Have you asked around to see what other instructors teaching this course do to get acceptable pass rates?
Have you investigated the best pedagogical research-based practices for your topics and your student population?  Changing methods of teaching and evaluation will leave you with high professional integrity because it changes student learning levels instead of lowering standards.

Although, yes, you may have to examine your expectations for A, B, and C work.  Usually people don't worry too much about not giving enough A's and an A has to mean excellent.  But you do need to look carefully at the C/D line.  Have you really drawn that line in an appropriate place for the next course in the sequence or for what the general population needs to know about your topic?  It's amazing how much easier life can be when you realize that a semester-long project to engage with the material is more appropriate to the outcomes than another closed-book, closed-note test in a non-majors, general ed class. 

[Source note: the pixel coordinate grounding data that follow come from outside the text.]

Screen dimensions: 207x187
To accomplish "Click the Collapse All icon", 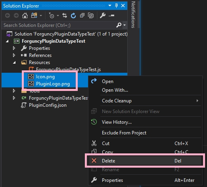I will point(82,16).
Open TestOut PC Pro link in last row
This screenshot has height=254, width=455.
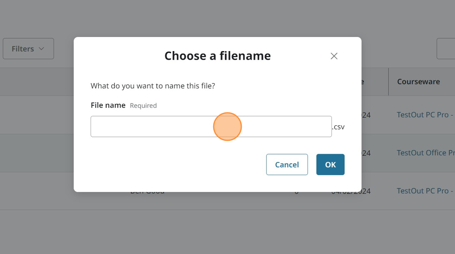(425, 191)
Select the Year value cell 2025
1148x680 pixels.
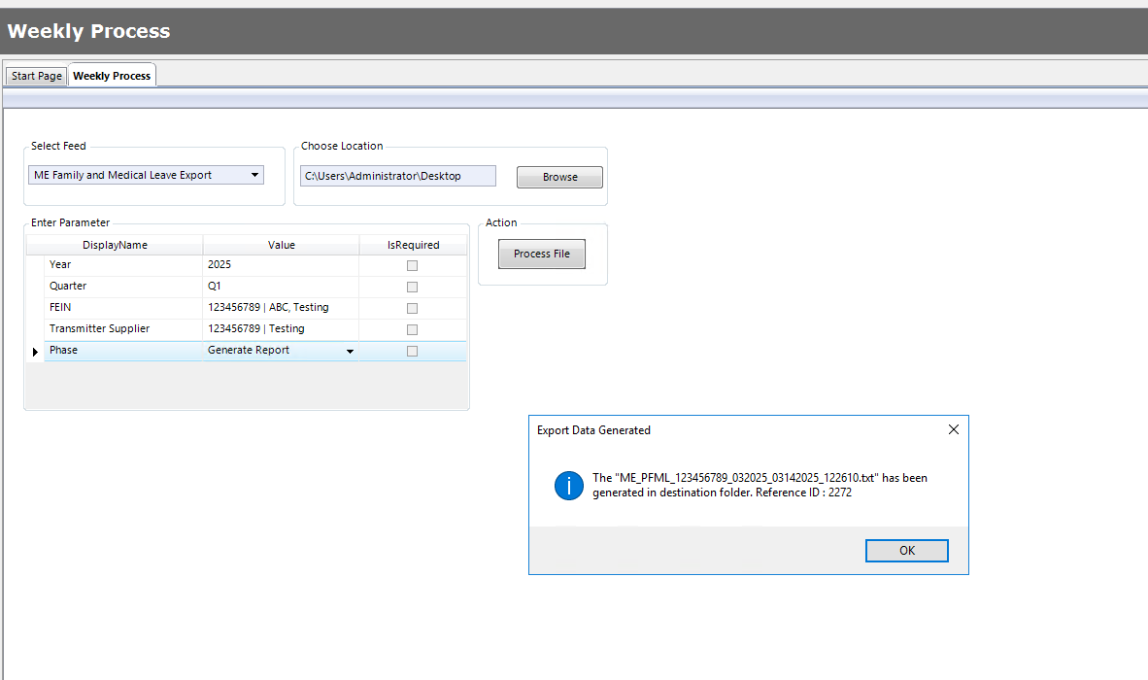coord(281,265)
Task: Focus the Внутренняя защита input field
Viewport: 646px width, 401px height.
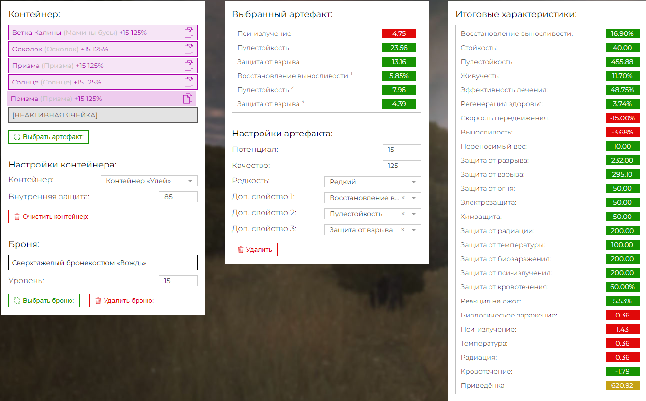Action: (178, 197)
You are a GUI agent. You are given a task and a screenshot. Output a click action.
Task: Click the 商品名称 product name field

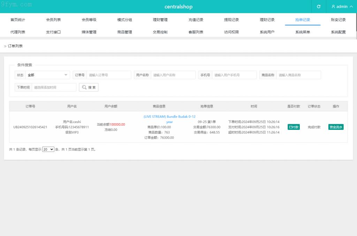298,75
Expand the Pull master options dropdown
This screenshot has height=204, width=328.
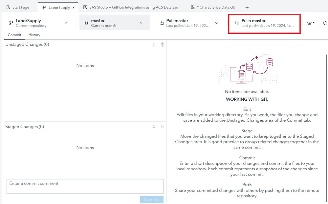pyautogui.click(x=216, y=23)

Have you narrowed your message appropriately so students who can demonstrate knowledge of the five take-home messages for every topic earn C's or are you still insisting that everyone should know 75% of everything?  Studies on educational techniques for science classes (my expertise) have shown that, several months after class, students who have been exposed to less material with a firm emphasis on the handful of key points do better on tests, even for material to which they have had little exposure, than students who had exposure to more material without such emphasis.  Consequently, students who were working from a firm foundation of the basics could expand out and reason their way through new material while students who had merely crammed their way through the course did not retain much of anything.  Students still have to do the work so that slackers will get D's and F's, but diligent students can earn their C's in ways that leave your professional integrity intact while leaving plenty of room for A and B students to strut their stuff in preparation for later courses and graduate school.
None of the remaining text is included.